During the investigation that lead to Dorner’s termination, Dorner claims to have revealed a conflict of interest amongst the Board of Rights judges that were to decide on his case, as the judges were friends and close colleagues to Evans, but of course these conflicts of interest were undressed (2). Thus, in response to having lost his job, Dorner states,
“I have exhausted all available means at obtaining my name back. I have attempted all legal court efforts within appeals at the Superior Courts and California Appellate courts. This is my last resort. The LAPD has suppressed the truth and it has now lead to deadly consequences.” Christopher Dorner, 2013.
The feeling of betrayal, and disillusionment of the prestige of empire because of how its corruption affected him, lead to Dorner’s individual acts of violence for personal redemption. After killing the daughter of the former LAPD captain who represented Dorner in his case, as well as her fiancée, Dorner was traveling east through Southern California and had shootouts with cops in Corona and Riverside. Including Dorner himself and the couple he killed, five people died in the process of the manhunt. Dorner was finally entrapped in Big Bear, California and surrounded by police in a cabin. They set the cabin aflame with Dorner inside, he was reportedly found with a gunshot wound in his head, likely fired by Dorner himself.
State Violence “Sovereign is he who decides on the exception”
—Carl Schmitt
Abolitionist scholar Dylan Rodriguez makes the important clarification that “police brutality” is a ham-fisted term, that rather the brutality of the police is simply cops doing their job. In his own words, Rodriguez argues, the term police brutality “is often used to refer to violent police practices that are utterly, ritually sanctioned by law”. Dorner speaks to this in his critique of Latino cops targeting and harassing Latino immigrants— because of their marginalized status in the United States empire, law sanctions more violent consequences for undocumented citizens. To this point, the former police chief Randal Quan— who represented Dorner in his case to the Board of Rights— and whom’s daughter Dorner killed, refers to himself as “a cop who had been respectful to everyone he arrested” (LA Times, 2013), the irony of this statement does not escape this writer just as it should not escape the reader. It is tremendously easy for a cop, whose occupation permits him to wield and exercise power as he sees fit, to view himself as having engaged in respectability politics while ruining the lives of others— this is simply what the job of being an arm of the state requires and incentivizes. As an arm of the state, the former LAPD captain Randal Quan is illusioned by his role of power, and is unable to see the contradiction of respectfully enforcing law to arrest and imprison the populace he claims to protect. Quan was so illusioned, he couldn’t imagine how someone, anyone, would want to retaliate against him or his family as a result of the “respect” he showed while subjugating Los Angeles community members to state violence.

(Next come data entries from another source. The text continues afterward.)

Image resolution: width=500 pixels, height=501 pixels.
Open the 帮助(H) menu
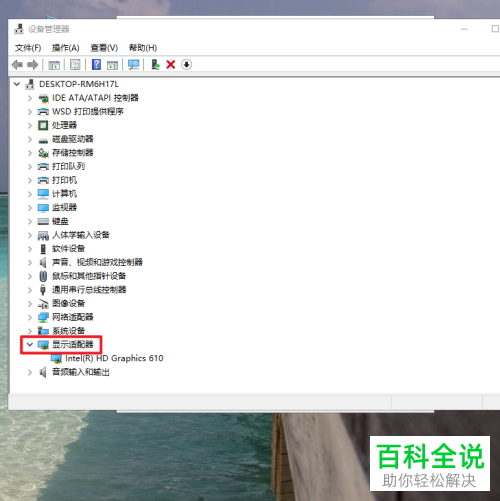[143, 48]
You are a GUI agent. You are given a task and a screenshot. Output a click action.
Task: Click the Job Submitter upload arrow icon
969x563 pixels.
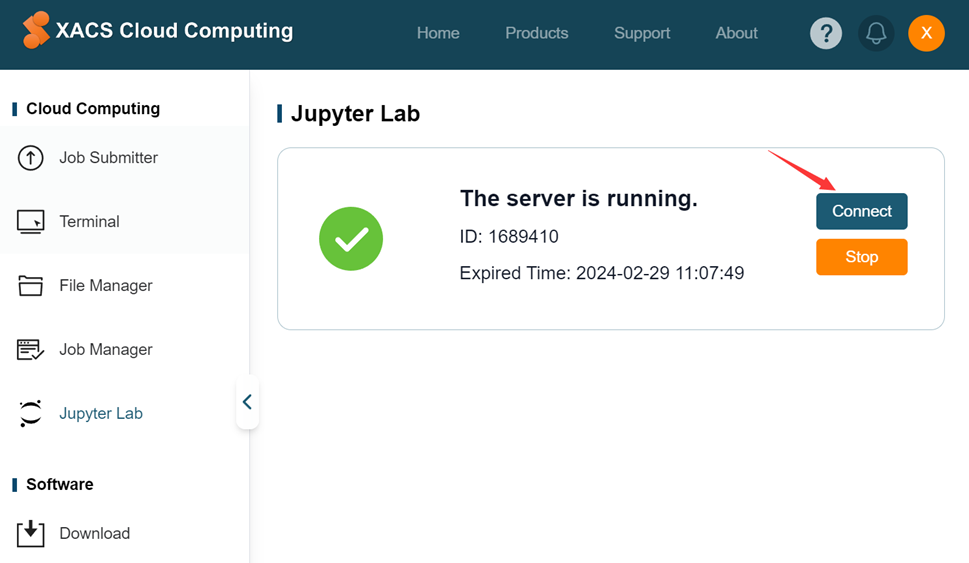point(30,158)
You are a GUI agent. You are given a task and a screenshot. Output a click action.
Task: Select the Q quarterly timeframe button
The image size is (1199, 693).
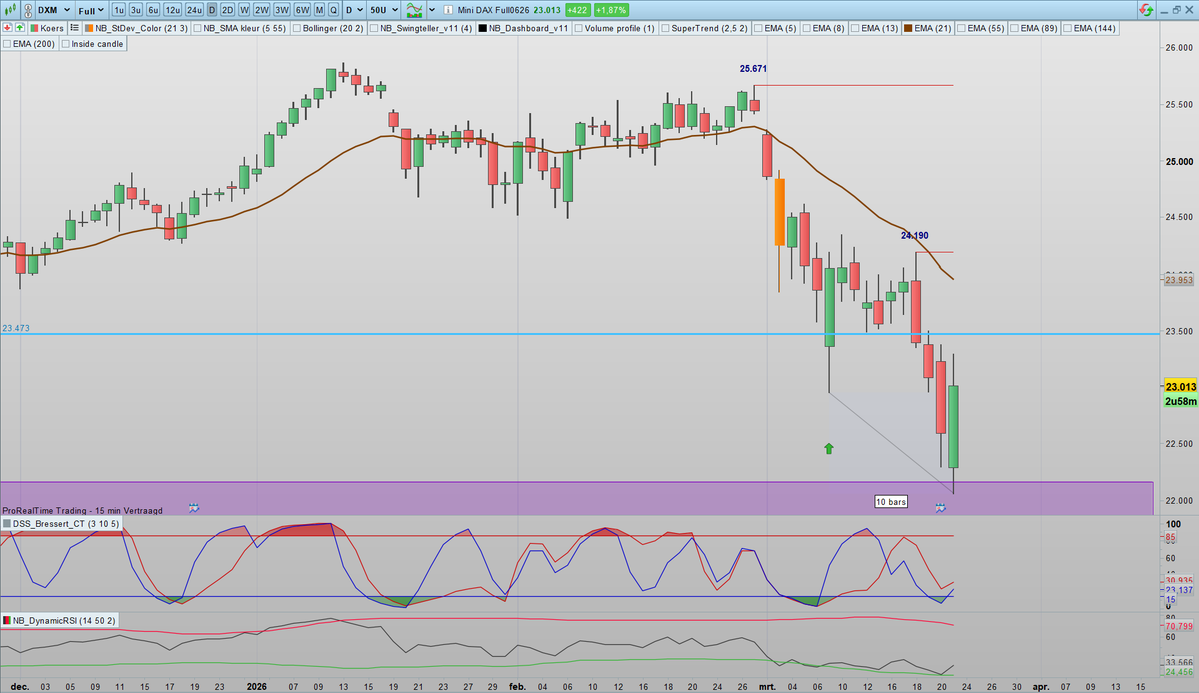[x=332, y=9]
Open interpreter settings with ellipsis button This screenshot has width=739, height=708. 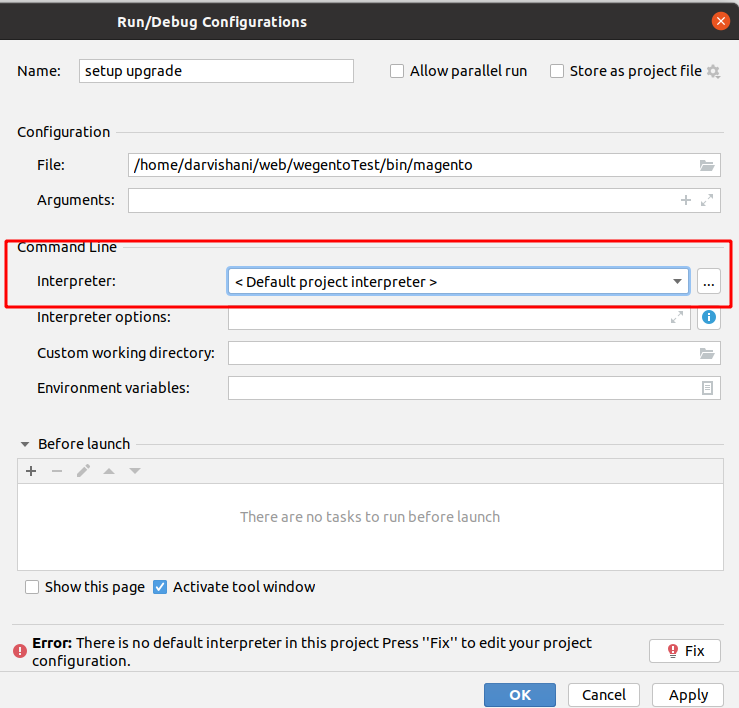point(708,282)

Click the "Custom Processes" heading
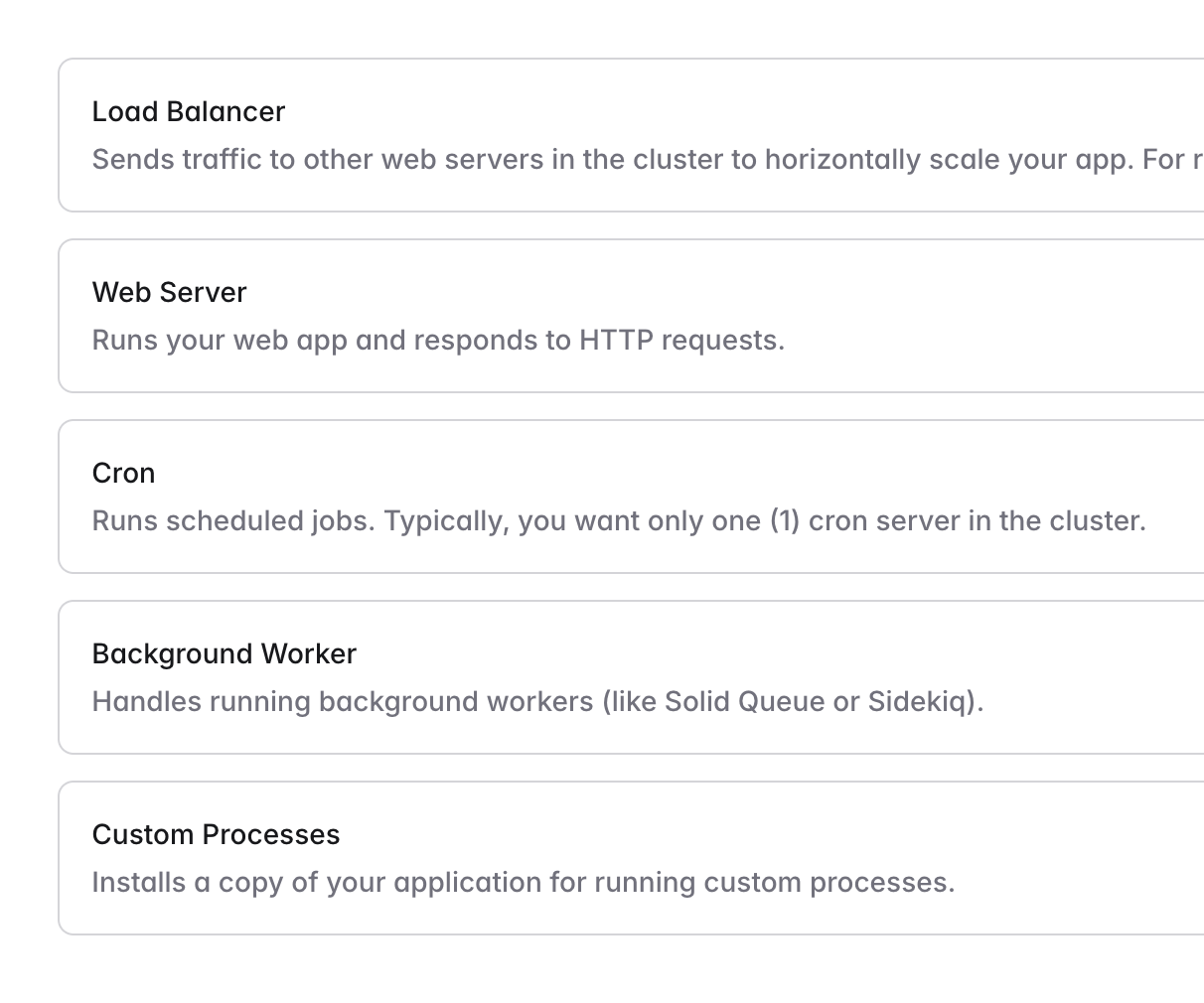[216, 834]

In searching for Dorner after he was known to be the perpetrator of the murder of Randal Quan’s daughter Monica Quan, and her fiancée Keith Lawrence who was a Public Safety Officer for USC, Southern California police were on high alert (Research 15). And, as police on high alert typically equates to extreme violence without provocation, nearly killed three innocent civilians in Torrence, California.
The first women, who made the mistake of driving a truck while Southern California police were conducting a manhunt, were delivering newspapers in the early hours of the morning. The women, 71 year old Emma Hernandez and her 47 year old daughter Margie Carranza were going about their daily shift, delivering newspapers to a house that was under high security due to one of the residents being a high ranking officer. The truck Hernandez and her daughter were driving in was shot at over one hundred times (Sasha Goldstein, 2019).
A 4.2 million dollar settlement was eventually reached for Hernandez and Carranza. However, the discourse at the time makes it clear that police feel entitled to their power, and thus should only rarely face consequences. A “use-of-force expert” interviewed for the Los Angeles Times critiqued the large settlement, because “a payout of this magnitude typically comes in cases with crippling injuries and deaths” (Andrew Blankstein LA TImes 2013). This reality reveals that the motive of operations for the police is, again, not on accountability or public safety. The women shot at over one hundred times by seven different cops, each sustaining gunshot wounds, is somehow not enough damage or terror to justify a high settlement.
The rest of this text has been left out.